NextGen

Generative AI Tools Help Job Candidates Fill Out Applications and Prepare for Interviews

Generative artificial intelligence (AI) tools, such as chatbots, are helping job applicants and may even give them more leverage when applying and interviewing, The Financial Times (FT) reported.

One is a job coach bot called Prepper, developed by job search engine Adzuna. It can generate interview questions for more than one million live roles at large companies, in a variety of industries. For example, for a job in PwC’s actuarial practice, the chabot asks questions such as. “What skills do you think an actuarial consultant should have?” and “How would you explain actuarial concepts to a client who is not from a finance background?” the FT reported. For each question, the bot generates a score out of 100, indicating what worked well and what needs improvement.

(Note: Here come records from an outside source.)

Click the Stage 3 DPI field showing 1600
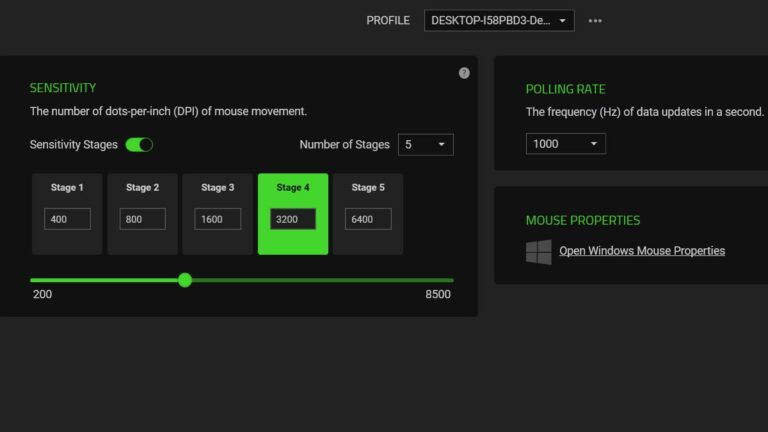Screen dimensions: 768x432 click(217, 219)
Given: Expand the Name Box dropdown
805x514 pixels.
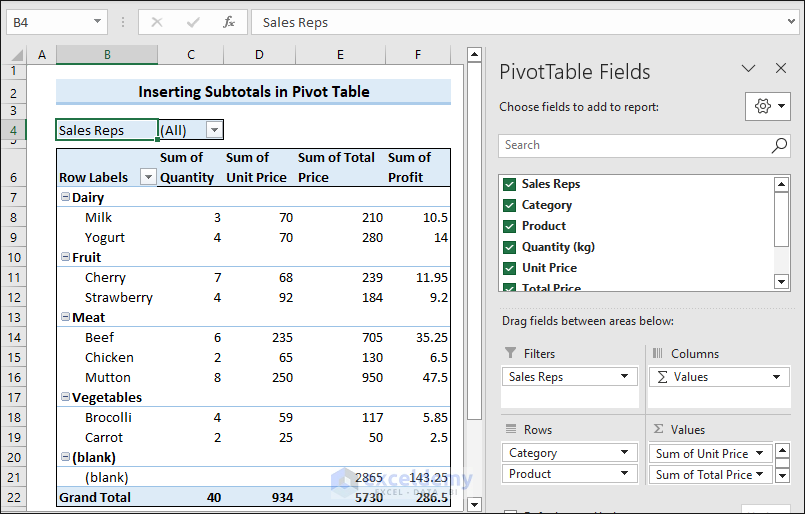Looking at the screenshot, I should click(x=97, y=22).
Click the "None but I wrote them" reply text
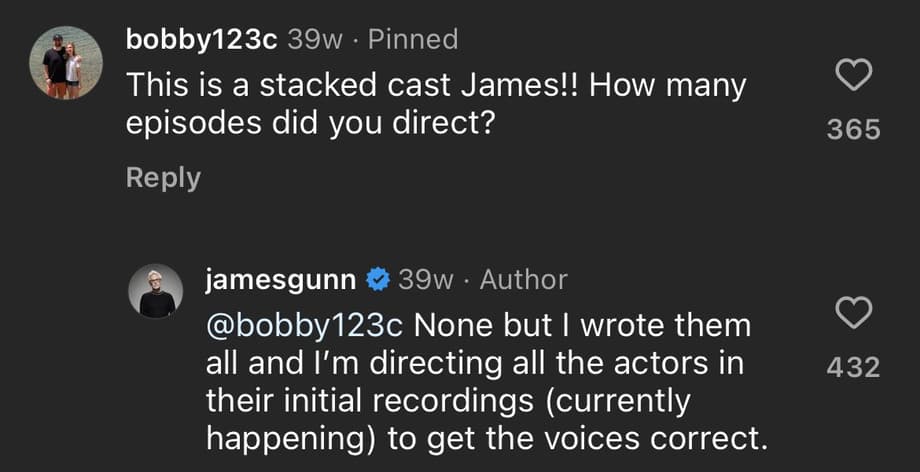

“In the recent 12-18 months, it’s gone bananas,” Adzuna co-founder Andrew Hunter told the FT. “It’s of course very hyped at the moment, but there are lots of clever tools [to aid] recruitment, and help people find jobs more easily.”

While AI tools have been used over the past decade by employers to search for keywords in résumés and for video interviews, one organizational psychologist and expert in hiring technologies told the FT that generative AI tools are rebalancing the power dynamic towards applicants. “A lot of the recent improvements we have seen in AI are on the candidate’s side,” said Tomas Chamorro-Premuzic. “A few years ago, hirers were pretending to use AI to look cool even if they weren’t. Now they are pretending not to use AI.”

Chamorro-Premuzic recently hired a candidate who admitted to having his CV, cover letter and application all written by a generative AI tool. He said that he respected the candidate’s honesty and decided it was worth hiring someone who was technologically savvy.

Some are concerned that these tools could portend the end of the traditional job process.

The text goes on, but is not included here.